Maschinen- und Anlagenbau
Digitalisierung der Branche gestalten

Fortschreitende Digitalisierung wird den deutschen Maschinen- und Anlagenbau stark verändern – für Anwender und Anbieter digitaler Produkte.

27. September 201827. 9. 2018


Die Herausforderungen für die deutsche Schlüsselbranche Maschinen- und Anlagenbau sind enorm: Der demographische Wandel beispielsweise wirkt sich auf die Betriebe der Branche aus, das Potential an Auszubildenden sinkt, der Altersdurchschnitt der Belegschaften steigt, viele Fachkräfte werden in den kommenden Jahren in Rente gehen. Dazu belasten die gegenwärtigen Unsicherheiten des Welthandels den Maschinen- und Anlagenbau: Der europäische Binnenmarkt wird vor allem durch den Brexit geschwächt, die US-Regierung unter der Präsidentschaft von Donald Trump verfolgt protektionistische Strategien, Schwellenländer wie China haben aufgeholt und sind zu ernsthaften Konkurrenten auch bei technologieintensiven Produkten geworden. Schließlich wird der Klimawandel zunehmen zur Herausforderung für die Maschinenbaubranche, die mit über einer Millionen Beschäftigten die beschäftigungsstärkste Branche der Industrie ist, das Rückgrat der deutschen Industrie und weltweiter Lieferant technologischer Industrielösungen.

Der Maschinen- und Anlagenbau – in vielen Bereichen heute Weltmarktführer und dank hoher Exportquote zum Aushängeschild der deutschen Wirtschaft gewachsen – ist gegenwärtig also Treiber und Getriebener zugleich: Er treibt Innovationen voran und steht unter starkem internationalen Wettbewerbsdruck, vor allem aus China und den USA.


Kann die Branche das Wettrennen gewinnen?

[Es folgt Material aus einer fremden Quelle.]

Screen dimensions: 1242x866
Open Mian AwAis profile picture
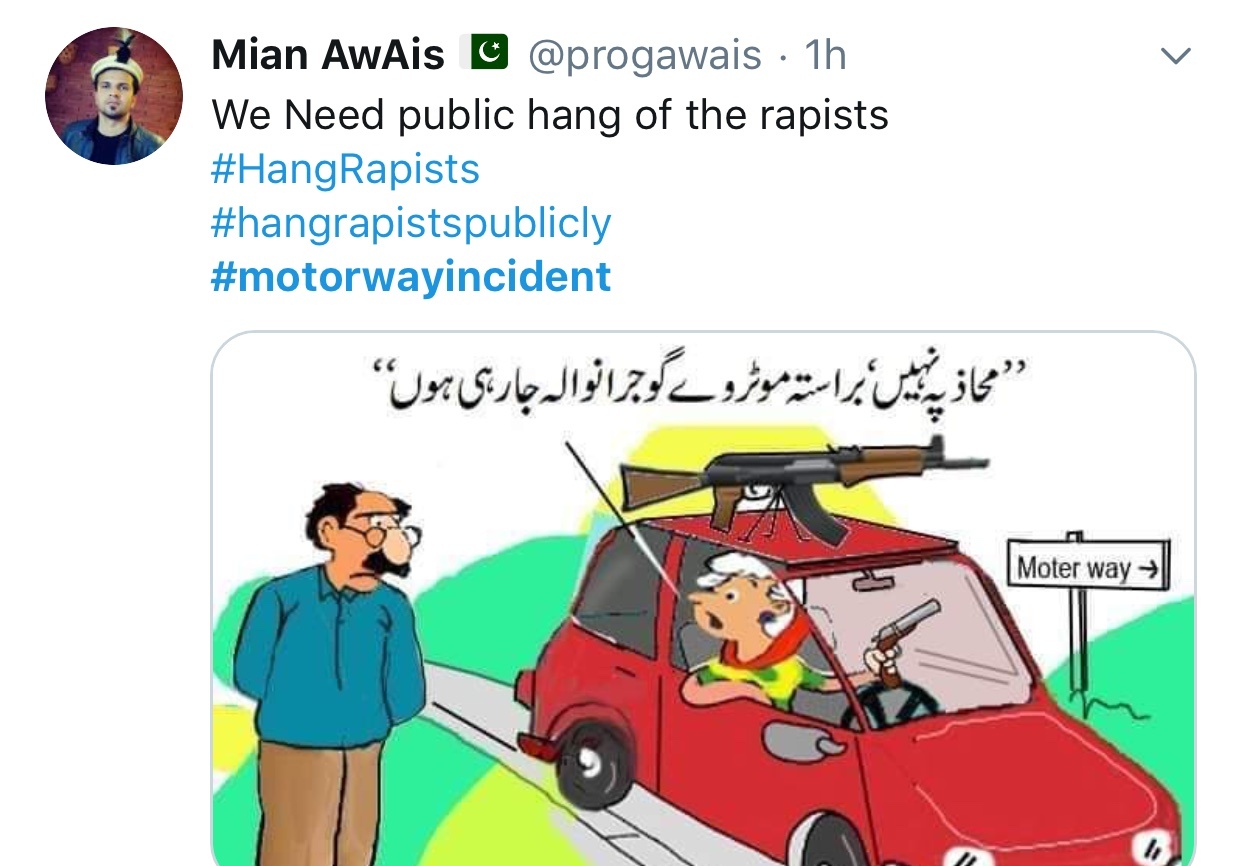[114, 96]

Und genau in diese komplexe Gesamtsituation, genau auf diese komplizierte Gemengelage trifft nun die Digitalisierung als neue, große Herausforderung. Mit ihr einher geht die Frage: Kann der Maschinen- und Anlagenbau in Deutschland das Wettrennen um Innovation auch in einer zunehmend digitalisierten, vernetzten Produkt- und Arbeitswelt gewinnen? Und welche Herausforderungen ergeben sich daraus für die Beschäftigten?

Fakt ist: Digitalisierung und Industrie 4.0 spielen im Rahmen der digitalen Vernetzung eine immer größere Rolle für den Maschinen- und Anlagenbau – und das sowohl als Anwender als auch als Anbieter digitaler Produkte. Digitale Geschäftsmodelle und neue Wettbewerber aus dem Bereich digitaler Plattformen stellen zunehmend Herausforderungen für die Betriebe der Branche dar. Immer mehr Produkte, Anwendungen und Prozesse werden inzwischen durch elektronische Komponenten unterstützt. Sie werden dadurch komplexer, die Vernetzung nimmt zu.

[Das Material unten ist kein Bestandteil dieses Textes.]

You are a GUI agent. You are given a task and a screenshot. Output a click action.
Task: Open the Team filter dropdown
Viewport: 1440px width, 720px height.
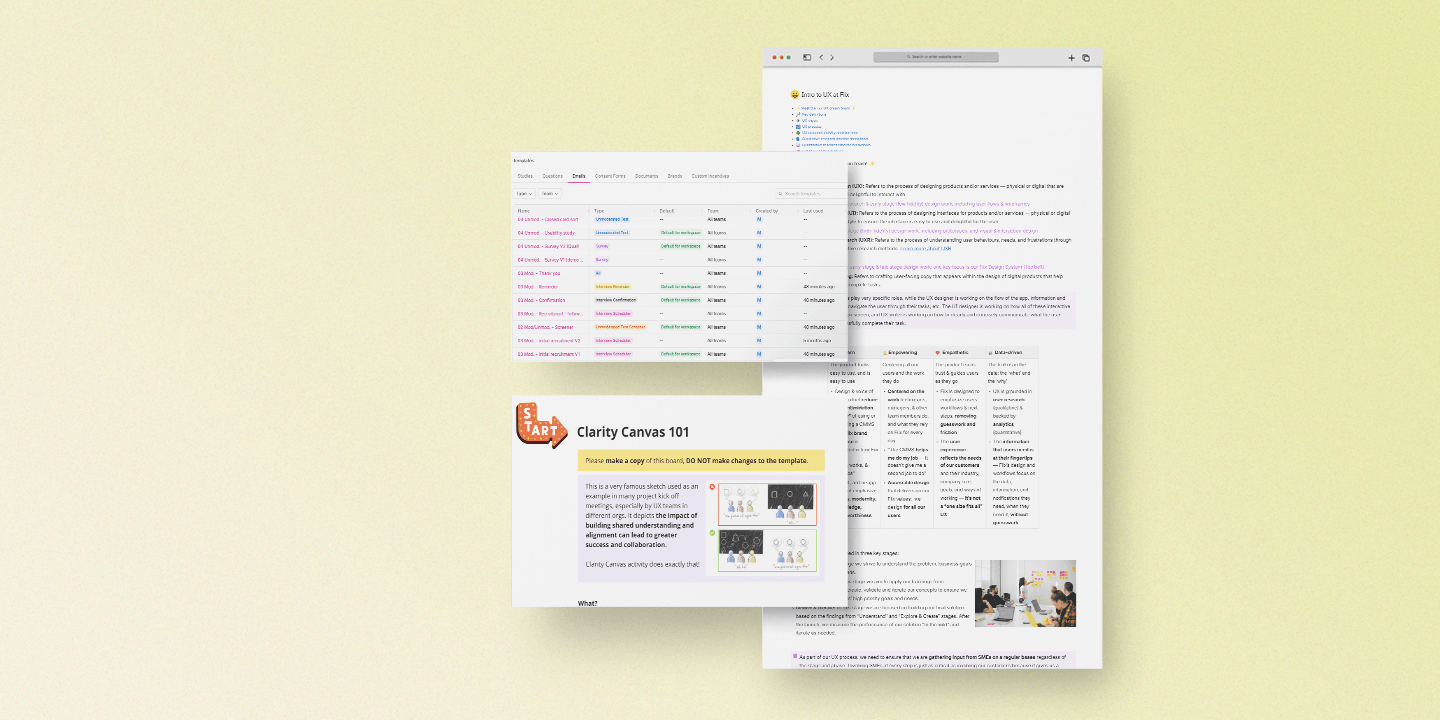click(549, 193)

Digitalisierung wird Arbeit stark verändern

Fakt ist auch: Fortschreitende Digitalisierung und umfassende Vernetzung werden zu einem Wandel der Beschäftigung in allen betrieblichen Bereichen und Funktionen führen. Das hat Konsequenzen: „Der Maschinenbau darf den Anschluss an die digitale Transformation der Industrie nicht verpassen. Internet-Giganten und IT-Konzerne stehen bereits in den Startlöchern, um sich mit ihren Plattformen zwischen die Kunden und den Maschinenbau zu drängen“, betonte Wolfgang Lemb, für den Maschinenbau zuständiges geschäftsführendes Vorstandsmitglied der IG Metall auf der Maschinenbaukonferenz der IG Metall in Berlin. Die Branche müsse auch in Zeiten der digitalen Transformation ihre Rolle als weltweiter Lieferant technologischer Industrielösungen behaupten.

Wie das gelingen kann, das hat nun eine im Auftrag der IG Metall vom IMU Institut erstellte Studie detailliert analysiert. Die Untersuchung „Digitale Transformation im Maschinen- und Anlagenbau“ gibt umfassend Auskunft über Stand und Strategien der Digitalisierung sowie ihre Wirkungen auf die Beschäftigten des deutschen Maschinen- und Anlagenbaus.


Hoheit über die Kundenbeziehungen behaupten

Deutlich wird: Die Herausforderungen, die mit fortschreitender Digitalisierung auf den Maschinen- und Anlagenbau zukommen, sind gewaltig. Sie können bewältigt werden – allerdings sind dazu verstärkte Kraftanstrengungen und intensive Kooperation nötig. „Es geht längst nicht mehr nur darum, die innovativsten Hardware-Lösungen bereitzustellen. In Zeiten der Plattformökonomie und vernetzter Produktion geht es für den Maschinenbau darum, selbst die Hoheit über die Kundenbeziehungen zu behaupten“, so Wolfgang Lemb. Das Beispiel des Marktes mit Mobiltelefonen zeige, wie schnell es dazu kommen kann, dass auf einmal Internetkonzerne und nicht mehr Hardware-Produzenten die Bedingungen der Wertschöpfung diktieren. „So weit darf es im Maschinen- und Anlagenbau nicht kommen. Gemeinsam mit einer starken Interessenvertretung muss der Transformationsprozess in den Betrieben gestaltet werden.“

Zeit zum konsequenten Handeln ist jetzt: Gegenwärtig, das zeigen die Wissenschaftler in ihrer Studie, ist der deutsche Maschinen- und Anlagenbau noch weniger Anwender, dafür mehr Anbieter digitaler Produkte. Auf der Anwenderseite, also bei den eigenen internen Prozessen, war in den vergangenen Jahren eine eher schleichende Umsetzung zu beobachten. Viele kleine und mittlere Unternehmen stehen auch gegenwärtig erst am Anfang der digitalen Transformation. Allerdings: Bei den untersuchten größeren Unternehmen, die meist zu den Vorreitern bei der digitalen Transformation zählen, wird die Digitalisierung mittlerweile strategisch vorangetrieben.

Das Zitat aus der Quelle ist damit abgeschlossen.